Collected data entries
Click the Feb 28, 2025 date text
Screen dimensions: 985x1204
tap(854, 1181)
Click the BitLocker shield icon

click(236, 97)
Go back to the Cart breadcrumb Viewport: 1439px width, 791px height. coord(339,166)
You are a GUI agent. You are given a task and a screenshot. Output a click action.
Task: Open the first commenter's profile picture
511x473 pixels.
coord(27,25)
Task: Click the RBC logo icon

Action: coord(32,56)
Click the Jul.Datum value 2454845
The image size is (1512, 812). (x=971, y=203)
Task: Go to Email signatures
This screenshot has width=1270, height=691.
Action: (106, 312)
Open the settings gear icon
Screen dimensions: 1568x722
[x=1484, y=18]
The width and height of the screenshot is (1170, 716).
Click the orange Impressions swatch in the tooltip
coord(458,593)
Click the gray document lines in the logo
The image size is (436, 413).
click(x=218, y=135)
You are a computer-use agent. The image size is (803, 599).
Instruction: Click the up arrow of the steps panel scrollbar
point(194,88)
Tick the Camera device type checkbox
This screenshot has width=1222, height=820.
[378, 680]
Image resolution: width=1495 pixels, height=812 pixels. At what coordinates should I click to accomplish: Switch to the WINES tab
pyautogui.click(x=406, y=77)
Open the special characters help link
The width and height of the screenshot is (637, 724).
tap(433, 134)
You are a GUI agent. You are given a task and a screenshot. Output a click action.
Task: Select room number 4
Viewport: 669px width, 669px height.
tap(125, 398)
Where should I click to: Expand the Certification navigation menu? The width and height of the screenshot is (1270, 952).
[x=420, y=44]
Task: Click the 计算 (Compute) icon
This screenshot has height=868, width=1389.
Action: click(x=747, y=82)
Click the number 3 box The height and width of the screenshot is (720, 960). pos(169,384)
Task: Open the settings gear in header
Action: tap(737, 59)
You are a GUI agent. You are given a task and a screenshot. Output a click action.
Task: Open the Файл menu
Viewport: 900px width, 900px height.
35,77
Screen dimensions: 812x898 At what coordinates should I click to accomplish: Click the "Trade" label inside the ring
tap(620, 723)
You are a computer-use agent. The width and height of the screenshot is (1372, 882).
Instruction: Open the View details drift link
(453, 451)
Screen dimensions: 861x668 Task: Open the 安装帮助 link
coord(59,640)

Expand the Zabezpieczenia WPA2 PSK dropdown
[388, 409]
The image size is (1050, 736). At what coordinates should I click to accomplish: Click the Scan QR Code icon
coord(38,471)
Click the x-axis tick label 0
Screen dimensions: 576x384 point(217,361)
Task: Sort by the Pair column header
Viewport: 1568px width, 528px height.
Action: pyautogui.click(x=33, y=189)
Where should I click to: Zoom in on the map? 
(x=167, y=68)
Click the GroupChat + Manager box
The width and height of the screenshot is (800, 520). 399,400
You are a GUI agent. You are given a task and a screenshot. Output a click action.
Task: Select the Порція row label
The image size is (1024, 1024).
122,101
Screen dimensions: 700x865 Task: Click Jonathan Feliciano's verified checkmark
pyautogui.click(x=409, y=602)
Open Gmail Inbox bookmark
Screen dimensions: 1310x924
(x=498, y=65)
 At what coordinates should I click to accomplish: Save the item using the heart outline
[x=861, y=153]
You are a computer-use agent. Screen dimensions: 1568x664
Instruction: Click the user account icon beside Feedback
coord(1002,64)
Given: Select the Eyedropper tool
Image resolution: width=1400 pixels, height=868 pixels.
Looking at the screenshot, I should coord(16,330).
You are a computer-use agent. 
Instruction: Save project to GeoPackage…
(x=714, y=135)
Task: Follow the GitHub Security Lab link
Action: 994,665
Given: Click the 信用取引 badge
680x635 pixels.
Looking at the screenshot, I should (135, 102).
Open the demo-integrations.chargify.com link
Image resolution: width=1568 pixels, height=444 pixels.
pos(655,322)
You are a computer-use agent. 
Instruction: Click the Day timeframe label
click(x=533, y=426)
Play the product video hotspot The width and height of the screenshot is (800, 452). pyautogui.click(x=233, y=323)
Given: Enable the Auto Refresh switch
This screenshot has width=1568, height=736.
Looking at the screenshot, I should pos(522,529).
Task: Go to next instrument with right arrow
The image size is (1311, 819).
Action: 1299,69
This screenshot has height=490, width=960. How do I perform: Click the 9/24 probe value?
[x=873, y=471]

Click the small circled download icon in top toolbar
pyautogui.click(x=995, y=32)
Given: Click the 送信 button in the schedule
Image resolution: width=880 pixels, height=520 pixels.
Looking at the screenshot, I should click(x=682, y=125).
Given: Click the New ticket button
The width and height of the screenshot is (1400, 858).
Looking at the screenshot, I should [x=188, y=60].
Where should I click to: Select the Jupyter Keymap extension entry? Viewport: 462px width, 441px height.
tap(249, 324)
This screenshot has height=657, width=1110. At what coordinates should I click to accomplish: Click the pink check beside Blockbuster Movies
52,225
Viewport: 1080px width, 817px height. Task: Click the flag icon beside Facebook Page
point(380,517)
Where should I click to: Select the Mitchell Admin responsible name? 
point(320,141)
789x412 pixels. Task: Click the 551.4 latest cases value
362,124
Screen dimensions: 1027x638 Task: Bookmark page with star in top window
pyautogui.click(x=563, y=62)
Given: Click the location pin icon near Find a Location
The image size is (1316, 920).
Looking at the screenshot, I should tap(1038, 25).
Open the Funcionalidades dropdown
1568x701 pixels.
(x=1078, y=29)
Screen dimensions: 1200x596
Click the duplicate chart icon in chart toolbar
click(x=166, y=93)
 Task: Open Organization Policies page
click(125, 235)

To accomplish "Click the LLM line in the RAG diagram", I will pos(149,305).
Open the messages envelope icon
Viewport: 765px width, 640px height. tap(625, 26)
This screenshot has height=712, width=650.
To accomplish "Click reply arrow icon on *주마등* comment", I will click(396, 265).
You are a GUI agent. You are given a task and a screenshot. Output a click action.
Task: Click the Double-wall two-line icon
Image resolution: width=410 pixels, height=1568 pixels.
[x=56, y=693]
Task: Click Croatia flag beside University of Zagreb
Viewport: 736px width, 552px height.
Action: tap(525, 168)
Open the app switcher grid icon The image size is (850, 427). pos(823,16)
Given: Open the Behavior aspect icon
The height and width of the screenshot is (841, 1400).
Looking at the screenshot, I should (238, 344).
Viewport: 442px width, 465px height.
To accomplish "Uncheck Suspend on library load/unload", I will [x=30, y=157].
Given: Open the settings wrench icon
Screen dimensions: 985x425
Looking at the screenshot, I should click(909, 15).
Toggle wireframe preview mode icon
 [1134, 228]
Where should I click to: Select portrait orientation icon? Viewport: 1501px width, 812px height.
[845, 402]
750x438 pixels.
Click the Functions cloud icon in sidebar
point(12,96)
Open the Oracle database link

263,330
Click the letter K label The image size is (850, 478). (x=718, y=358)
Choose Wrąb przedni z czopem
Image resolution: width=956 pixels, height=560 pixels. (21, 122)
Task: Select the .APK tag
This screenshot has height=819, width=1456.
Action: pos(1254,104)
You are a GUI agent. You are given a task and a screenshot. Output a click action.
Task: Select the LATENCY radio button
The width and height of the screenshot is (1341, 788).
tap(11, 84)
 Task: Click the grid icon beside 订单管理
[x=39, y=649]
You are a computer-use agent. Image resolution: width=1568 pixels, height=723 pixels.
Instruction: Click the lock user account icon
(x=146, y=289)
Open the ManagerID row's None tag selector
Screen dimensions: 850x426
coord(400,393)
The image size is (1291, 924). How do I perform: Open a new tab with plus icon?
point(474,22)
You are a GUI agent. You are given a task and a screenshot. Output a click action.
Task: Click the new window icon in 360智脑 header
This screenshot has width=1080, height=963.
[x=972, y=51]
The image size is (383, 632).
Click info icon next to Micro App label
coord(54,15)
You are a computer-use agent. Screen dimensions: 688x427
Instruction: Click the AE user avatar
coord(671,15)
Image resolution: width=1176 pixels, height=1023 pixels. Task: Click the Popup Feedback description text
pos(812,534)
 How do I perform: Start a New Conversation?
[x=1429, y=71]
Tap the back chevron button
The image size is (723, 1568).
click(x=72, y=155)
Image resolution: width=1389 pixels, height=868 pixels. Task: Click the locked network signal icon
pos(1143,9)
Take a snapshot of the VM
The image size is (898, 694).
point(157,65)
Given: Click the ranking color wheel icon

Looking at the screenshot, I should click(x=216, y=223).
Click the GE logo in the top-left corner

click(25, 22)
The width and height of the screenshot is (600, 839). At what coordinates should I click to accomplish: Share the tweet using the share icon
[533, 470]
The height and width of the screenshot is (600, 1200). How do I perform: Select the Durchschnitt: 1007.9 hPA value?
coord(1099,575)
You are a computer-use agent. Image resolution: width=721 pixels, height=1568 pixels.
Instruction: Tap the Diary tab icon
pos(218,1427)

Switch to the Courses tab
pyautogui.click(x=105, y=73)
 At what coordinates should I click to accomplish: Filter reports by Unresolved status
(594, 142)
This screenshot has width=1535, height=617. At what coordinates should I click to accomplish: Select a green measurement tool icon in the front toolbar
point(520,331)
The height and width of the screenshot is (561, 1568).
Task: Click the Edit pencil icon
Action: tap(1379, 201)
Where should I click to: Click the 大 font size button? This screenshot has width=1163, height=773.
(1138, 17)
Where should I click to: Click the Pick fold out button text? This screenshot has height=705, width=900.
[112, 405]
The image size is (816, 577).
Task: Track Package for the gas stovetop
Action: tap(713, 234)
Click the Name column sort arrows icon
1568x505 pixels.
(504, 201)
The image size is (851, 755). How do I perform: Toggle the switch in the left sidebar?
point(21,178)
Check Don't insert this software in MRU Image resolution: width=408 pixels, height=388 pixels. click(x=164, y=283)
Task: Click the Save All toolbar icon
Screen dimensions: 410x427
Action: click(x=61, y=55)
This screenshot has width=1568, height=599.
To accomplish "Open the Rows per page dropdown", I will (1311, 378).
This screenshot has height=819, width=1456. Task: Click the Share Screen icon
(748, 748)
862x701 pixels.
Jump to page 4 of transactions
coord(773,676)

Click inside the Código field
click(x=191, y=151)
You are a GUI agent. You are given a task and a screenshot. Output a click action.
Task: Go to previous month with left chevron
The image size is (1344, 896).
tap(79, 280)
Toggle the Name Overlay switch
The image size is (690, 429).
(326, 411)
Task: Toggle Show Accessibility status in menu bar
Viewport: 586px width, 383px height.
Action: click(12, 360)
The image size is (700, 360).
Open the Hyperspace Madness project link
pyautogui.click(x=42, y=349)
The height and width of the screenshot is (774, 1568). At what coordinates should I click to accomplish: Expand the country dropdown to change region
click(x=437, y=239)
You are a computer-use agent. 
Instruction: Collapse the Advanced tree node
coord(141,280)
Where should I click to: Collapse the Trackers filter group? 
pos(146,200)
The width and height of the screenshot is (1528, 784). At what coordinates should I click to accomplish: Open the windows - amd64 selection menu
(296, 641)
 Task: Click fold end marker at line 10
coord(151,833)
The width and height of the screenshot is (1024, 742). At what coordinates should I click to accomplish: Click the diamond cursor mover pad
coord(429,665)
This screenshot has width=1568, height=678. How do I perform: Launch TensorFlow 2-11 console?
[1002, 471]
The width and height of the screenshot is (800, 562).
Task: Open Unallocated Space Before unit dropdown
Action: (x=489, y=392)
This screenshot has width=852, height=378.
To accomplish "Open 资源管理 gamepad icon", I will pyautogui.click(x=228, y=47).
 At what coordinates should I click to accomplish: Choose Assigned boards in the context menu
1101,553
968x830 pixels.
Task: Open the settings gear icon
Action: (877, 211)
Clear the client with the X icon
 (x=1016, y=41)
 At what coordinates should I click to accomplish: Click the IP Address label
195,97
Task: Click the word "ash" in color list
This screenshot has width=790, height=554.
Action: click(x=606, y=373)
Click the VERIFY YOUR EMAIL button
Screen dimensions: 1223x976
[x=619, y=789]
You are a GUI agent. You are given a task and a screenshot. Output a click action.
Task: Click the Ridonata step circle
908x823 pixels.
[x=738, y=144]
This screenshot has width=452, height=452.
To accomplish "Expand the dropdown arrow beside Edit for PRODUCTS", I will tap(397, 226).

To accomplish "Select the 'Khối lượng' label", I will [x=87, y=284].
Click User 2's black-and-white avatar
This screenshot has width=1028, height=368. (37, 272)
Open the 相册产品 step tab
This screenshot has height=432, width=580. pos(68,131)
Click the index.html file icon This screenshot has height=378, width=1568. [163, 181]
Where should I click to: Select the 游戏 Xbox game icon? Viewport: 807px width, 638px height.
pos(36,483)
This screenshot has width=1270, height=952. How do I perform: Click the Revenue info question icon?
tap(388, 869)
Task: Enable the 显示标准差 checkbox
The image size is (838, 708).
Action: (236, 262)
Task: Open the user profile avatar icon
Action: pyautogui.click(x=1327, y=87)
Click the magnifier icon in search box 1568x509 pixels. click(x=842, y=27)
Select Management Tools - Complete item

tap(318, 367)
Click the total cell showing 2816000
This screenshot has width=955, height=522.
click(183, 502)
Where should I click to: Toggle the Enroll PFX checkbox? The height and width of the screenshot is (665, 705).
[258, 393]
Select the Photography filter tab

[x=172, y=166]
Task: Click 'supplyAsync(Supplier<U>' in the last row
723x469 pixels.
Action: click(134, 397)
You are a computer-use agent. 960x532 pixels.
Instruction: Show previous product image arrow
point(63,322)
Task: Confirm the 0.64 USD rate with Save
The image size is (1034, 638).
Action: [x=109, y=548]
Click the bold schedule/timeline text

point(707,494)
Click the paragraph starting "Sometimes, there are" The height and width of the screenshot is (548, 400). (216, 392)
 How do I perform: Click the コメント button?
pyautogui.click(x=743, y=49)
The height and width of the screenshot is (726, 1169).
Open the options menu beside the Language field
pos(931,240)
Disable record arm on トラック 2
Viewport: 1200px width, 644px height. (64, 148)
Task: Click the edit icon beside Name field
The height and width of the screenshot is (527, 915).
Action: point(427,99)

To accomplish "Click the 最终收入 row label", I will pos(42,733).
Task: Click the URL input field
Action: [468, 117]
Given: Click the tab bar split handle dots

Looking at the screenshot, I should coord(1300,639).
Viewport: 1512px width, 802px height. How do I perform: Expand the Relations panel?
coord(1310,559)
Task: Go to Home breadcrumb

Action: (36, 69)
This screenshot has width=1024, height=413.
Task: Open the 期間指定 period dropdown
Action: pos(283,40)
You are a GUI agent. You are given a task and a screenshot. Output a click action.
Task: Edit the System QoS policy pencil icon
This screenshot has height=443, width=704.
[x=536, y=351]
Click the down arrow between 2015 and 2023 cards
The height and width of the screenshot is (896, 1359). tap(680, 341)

| Requirements |
Please write out again everything from the line containing "Image resolution: width=1495" down to the line containing "[x=420, y=44]", replacing "screenshot" with "screen capture" and leaving all else unchanged.

| Solution for this problem |
Image resolution: width=1495 pixels, height=812 pixels. At what coordinates should I click to accomplish: Switch to the WINES tab
pyautogui.click(x=406, y=77)
Open the special characters help link
The width and height of the screen capture is (637, 724).
tap(433, 134)
You are a GUI agent. You are given a task and a screen capture. Output a click action.
Task: Select room number 4
Viewport: 669px width, 669px height.
tap(125, 398)
Where should I click to: Expand the Certification navigation menu? The width and height of the screen capture is (1270, 952).
[x=420, y=44]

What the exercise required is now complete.